What you will do:
[A] In the mailing-list message, what variable is proposed to show how many entries in the array are populated?
[B] Reproduce the mailing-list message word for word, starting at "Jerin Jacob jerinjacobk" and ending at "over the array.".

Document passage:
[dpdk-dev] [PATCH] parray: introduce internal API for dynamic arrays

Jerin Jacob jerinjacobk at gmail.com
Wed Jun 16 14:59:22 CEST 2021


On Wed, Jun 16, 2021 at 5:52 PM Burakov, Anatoly
<anatoly.burakov at intel.com> wrote:
>
> On 16-Jun-21 10:42 AM, Jerin Jacob wrote:
> > On Tue, Jun 15, 2021 at 12:18 PM Thomas Monjalon <thomas at monjalon.net> wrote:
> >>
> >> 14/06/2021 17:48, Morten Brørup:
> >>>> From: dev [mailto:dev-bounces at dpdk.org] On Behalf Of Thomas Monjalon
> >>> It would be much simpler to just increase RTE_MAX_ETHPORTS to something big enough to hold a sufficiently large array. And possibly add an rte_max_ethports variable to indicate the number of populated entries in the array, for use when iterating over the array.
> >>>
> >>> Can we come up with another example than RTE_MAX_ETHPORTS where this library provides a better benefit?
> >>
> >> What is big enough?
> >> Is 640KB enough for RAM? ;)
> >
> > If I understand it correctly, Linux process allocates 640KB due to
> > that fact currently
> > struct rte_eth_dev rte_eth_devices[RTE_MAX_ETHPORTS] is global and it
> > is from BSS.

Collected data:

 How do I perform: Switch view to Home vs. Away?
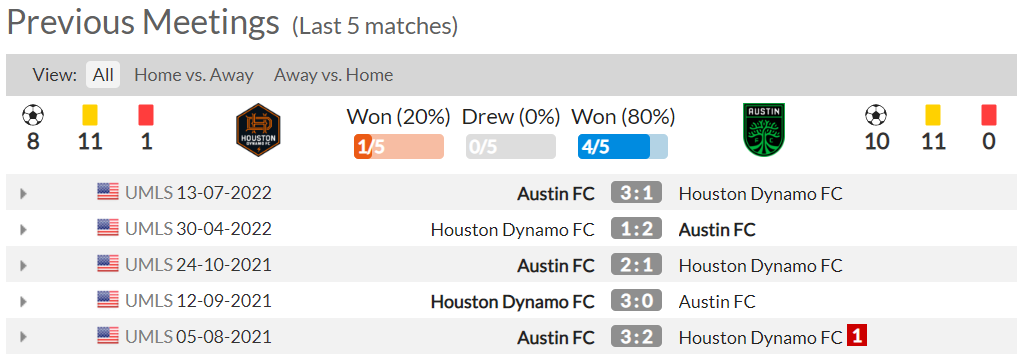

Exercise answers:
[A] rte_max_ethports

[B]
Jerin Jacob jerinjacobk at gmail.com
Wed Jun 16 14:59:22 CEST 2021


On Wed, Jun 16, 2021 at 5:52 PM Burakov, Anatoly
<anatoly.burakov at intel.com> wrote:
>
> On 16-Jun-21 10:42 AM, Jerin Jacob wrote:
> > On Tue, Jun 15, 2021 at 12:18 PM Thomas Monjalon <thomas at monjalon.net> wrote:
> >>
> >> 14/06/2021 17:48, Morten Brørup:
> >>>> From: dev [mailto:dev-bounces at dpdk.org] On Behalf Of Thomas Monjalon
> >>> It would be much simpler to just increase RTE_MAX_ETHPORTS to something big enough to hold a sufficiently large array. And possibly add an rte_max_ethports variable to indicate the number of populated entries in the array, for use when iterating over the array.